» **Exercise objective**
Please give an exact transcription of the records shown below.
[[ Data for processing open ]]
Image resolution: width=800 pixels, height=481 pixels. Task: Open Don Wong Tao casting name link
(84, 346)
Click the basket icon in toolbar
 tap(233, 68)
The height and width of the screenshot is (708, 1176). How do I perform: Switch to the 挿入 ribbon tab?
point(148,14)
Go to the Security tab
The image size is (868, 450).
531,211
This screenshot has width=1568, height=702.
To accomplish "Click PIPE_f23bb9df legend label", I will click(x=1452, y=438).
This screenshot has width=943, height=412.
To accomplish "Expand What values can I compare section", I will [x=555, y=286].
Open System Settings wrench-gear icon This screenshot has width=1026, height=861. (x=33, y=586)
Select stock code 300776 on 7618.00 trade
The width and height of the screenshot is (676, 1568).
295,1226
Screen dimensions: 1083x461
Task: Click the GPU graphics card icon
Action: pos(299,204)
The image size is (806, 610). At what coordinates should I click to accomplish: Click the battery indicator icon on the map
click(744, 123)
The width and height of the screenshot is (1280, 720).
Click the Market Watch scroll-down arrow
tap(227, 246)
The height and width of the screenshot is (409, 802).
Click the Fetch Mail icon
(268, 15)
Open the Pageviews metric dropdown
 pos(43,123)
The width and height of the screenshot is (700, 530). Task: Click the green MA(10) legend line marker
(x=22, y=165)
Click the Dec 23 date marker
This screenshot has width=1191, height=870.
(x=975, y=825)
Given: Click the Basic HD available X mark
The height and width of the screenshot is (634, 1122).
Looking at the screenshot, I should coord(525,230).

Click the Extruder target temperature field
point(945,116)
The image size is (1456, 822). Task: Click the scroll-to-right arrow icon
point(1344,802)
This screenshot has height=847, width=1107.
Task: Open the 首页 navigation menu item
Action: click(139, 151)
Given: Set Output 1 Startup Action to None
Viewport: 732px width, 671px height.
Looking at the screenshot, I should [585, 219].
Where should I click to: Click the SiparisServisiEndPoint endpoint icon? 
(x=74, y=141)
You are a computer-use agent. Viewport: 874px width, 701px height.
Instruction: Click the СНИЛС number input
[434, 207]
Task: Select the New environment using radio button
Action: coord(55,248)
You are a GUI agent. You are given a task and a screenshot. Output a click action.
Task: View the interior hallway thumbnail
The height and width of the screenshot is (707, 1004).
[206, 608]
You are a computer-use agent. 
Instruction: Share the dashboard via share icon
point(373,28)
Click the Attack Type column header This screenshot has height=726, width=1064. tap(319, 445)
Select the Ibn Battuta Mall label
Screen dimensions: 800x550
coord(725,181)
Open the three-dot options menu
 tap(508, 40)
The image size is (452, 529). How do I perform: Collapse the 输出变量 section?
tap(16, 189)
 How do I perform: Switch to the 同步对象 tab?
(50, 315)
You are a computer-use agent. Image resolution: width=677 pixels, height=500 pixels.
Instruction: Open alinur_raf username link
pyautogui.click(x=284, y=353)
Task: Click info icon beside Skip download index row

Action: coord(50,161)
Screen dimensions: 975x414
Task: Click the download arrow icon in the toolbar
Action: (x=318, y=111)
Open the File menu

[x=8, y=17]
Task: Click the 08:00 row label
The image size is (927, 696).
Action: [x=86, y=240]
[[ Data for processing closed ]]
» **Final answer**
Image resolution: width=800 pixels, height=481 pixels. Task: Open Don Wong Tao casting name link
(84, 346)
Click the basket icon in toolbar
 tap(233, 68)
The height and width of the screenshot is (708, 1176). How do I perform: Switch to the 挿入 ribbon tab?
point(148,14)
Go to the Security tab
The image size is (868, 450).
531,211
This screenshot has width=1568, height=702.
To accomplish "Click PIPE_f23bb9df legend label", I will click(x=1452, y=438).
This screenshot has width=943, height=412.
To accomplish "Expand What values can I compare section", I will [x=555, y=286].
Open System Settings wrench-gear icon This screenshot has width=1026, height=861. (x=33, y=586)
Select stock code 300776 on 7618.00 trade
The width and height of the screenshot is (676, 1568).
295,1226
Screen dimensions: 1083x461
Task: Click the GPU graphics card icon
Action: pos(299,204)
The image size is (806, 610). At what coordinates should I click to accomplish: Click the battery indicator icon on the map
click(744, 123)
The width and height of the screenshot is (1280, 720).
Click the Market Watch scroll-down arrow
tap(227, 246)
The height and width of the screenshot is (409, 802).
Click the Fetch Mail icon
(268, 15)
Open the Pageviews metric dropdown
 pos(43,123)
The width and height of the screenshot is (700, 530). Task: Click the green MA(10) legend line marker
(x=22, y=165)
Click the Dec 23 date marker
This screenshot has width=1191, height=870.
(x=975, y=825)
Given: Click the Basic HD available X mark
The height and width of the screenshot is (634, 1122).
Looking at the screenshot, I should coord(525,230).

Click the Extruder target temperature field
point(945,116)
The image size is (1456, 822). Task: Click the scroll-to-right arrow icon
point(1344,802)
This screenshot has height=847, width=1107.
Task: Open the 首页 navigation menu item
Action: click(139, 151)
Given: Set Output 1 Startup Action to None
Viewport: 732px width, 671px height.
Looking at the screenshot, I should [585, 219].
Where should I click to: Click the SiparisServisiEndPoint endpoint icon? 
(x=74, y=141)
You are a computer-use agent. Viewport: 874px width, 701px height.
Instruction: Click the СНИЛС number input
[434, 207]
Task: Select the New environment using radio button
Action: coord(55,248)
You are a GUI agent. You are given a task and a screenshot. Output a click action.
Task: View the interior hallway thumbnail
The height and width of the screenshot is (707, 1004).
[206, 608]
You are a computer-use agent. 
Instruction: Share the dashboard via share icon
point(373,28)
Click the Attack Type column header This screenshot has height=726, width=1064. tap(319, 445)
Select the Ibn Battuta Mall label
Screen dimensions: 800x550
coord(725,181)
Open the three-dot options menu
 tap(508, 40)
The image size is (452, 529). How do I perform: Collapse the 输出变量 section?
tap(16, 189)
 How do I perform: Switch to the 同步对象 tab?
(50, 315)
You are a computer-use agent. Image resolution: width=677 pixels, height=500 pixels.
Instruction: Open alinur_raf username link
pyautogui.click(x=284, y=353)
Task: Click info icon beside Skip download index row

Action: coord(50,161)
Screen dimensions: 975x414
Task: Click the download arrow icon in the toolbar
Action: (x=318, y=111)
Open the File menu

[x=8, y=17]
Task: Click the 08:00 row label
The image size is (927, 696).
Action: [x=86, y=240]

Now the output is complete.